• _DATA SHOWN_:
+++

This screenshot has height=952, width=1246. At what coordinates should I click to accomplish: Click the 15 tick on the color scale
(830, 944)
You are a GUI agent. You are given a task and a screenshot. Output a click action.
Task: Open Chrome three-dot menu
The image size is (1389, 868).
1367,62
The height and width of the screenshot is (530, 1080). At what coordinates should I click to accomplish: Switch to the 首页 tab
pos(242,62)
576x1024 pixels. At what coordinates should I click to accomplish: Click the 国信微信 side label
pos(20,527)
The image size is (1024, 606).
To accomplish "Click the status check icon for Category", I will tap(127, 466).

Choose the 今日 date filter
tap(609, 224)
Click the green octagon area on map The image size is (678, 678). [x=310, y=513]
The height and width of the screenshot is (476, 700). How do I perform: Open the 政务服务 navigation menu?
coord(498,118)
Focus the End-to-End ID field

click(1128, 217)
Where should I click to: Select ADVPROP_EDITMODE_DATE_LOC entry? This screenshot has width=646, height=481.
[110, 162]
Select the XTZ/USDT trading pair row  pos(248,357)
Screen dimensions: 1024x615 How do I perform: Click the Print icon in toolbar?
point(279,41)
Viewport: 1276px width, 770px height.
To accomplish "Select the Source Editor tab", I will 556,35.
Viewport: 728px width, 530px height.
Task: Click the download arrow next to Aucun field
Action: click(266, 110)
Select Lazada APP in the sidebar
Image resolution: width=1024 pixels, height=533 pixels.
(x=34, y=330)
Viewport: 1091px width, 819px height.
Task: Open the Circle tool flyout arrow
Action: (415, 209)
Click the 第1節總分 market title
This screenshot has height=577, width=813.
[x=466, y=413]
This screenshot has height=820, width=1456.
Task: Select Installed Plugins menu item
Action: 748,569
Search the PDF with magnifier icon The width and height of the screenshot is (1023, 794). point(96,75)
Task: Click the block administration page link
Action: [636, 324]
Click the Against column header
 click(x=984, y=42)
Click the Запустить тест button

+++

• _WHAT TO DO_:
The material above must be returned in full, exactly as written.

• _RESULT OF THIS EXERCISE_:
This screenshot has height=952, width=1246. At what coordinates should I click to accomplish: Click the 15 tick on the color scale
(830, 944)
You are a GUI agent. You are given a task and a screenshot. Output a click action.
Task: Open Chrome three-dot menu
The image size is (1389, 868).
1367,62
The height and width of the screenshot is (530, 1080). At what coordinates should I click to accomplish: Switch to the 首页 tab
pos(242,62)
576x1024 pixels. At what coordinates should I click to accomplish: Click the 国信微信 side label
pos(20,527)
The image size is (1024, 606).
To accomplish "Click the status check icon for Category", I will tap(127, 466).

Choose the 今日 date filter
tap(609, 224)
Click the green octagon area on map The image size is (678, 678). [x=310, y=513]
The height and width of the screenshot is (476, 700). How do I perform: Open the 政务服务 navigation menu?
coord(498,118)
Focus the End-to-End ID field

click(1128, 217)
Where should I click to: Select ADVPROP_EDITMODE_DATE_LOC entry? This screenshot has width=646, height=481.
[110, 162]
Select the XTZ/USDT trading pair row  pos(248,357)
Screen dimensions: 1024x615 How do I perform: Click the Print icon in toolbar?
point(279,41)
Viewport: 1276px width, 770px height.
To accomplish "Select the Source Editor tab", I will 556,35.
Viewport: 728px width, 530px height.
Task: Click the download arrow next to Aucun field
Action: click(266, 110)
Select Lazada APP in the sidebar
Image resolution: width=1024 pixels, height=533 pixels.
(x=34, y=330)
Viewport: 1091px width, 819px height.
Task: Open the Circle tool flyout arrow
Action: (415, 209)
Click the 第1節總分 market title
This screenshot has height=577, width=813.
[x=466, y=413]
This screenshot has height=820, width=1456.
Task: Select Installed Plugins menu item
Action: 748,569
Search the PDF with magnifier icon The width and height of the screenshot is (1023, 794). point(96,75)
Task: Click the block administration page link
Action: [636, 324]
Click the Against column header
 click(x=984, y=42)
Click the Запустить тест button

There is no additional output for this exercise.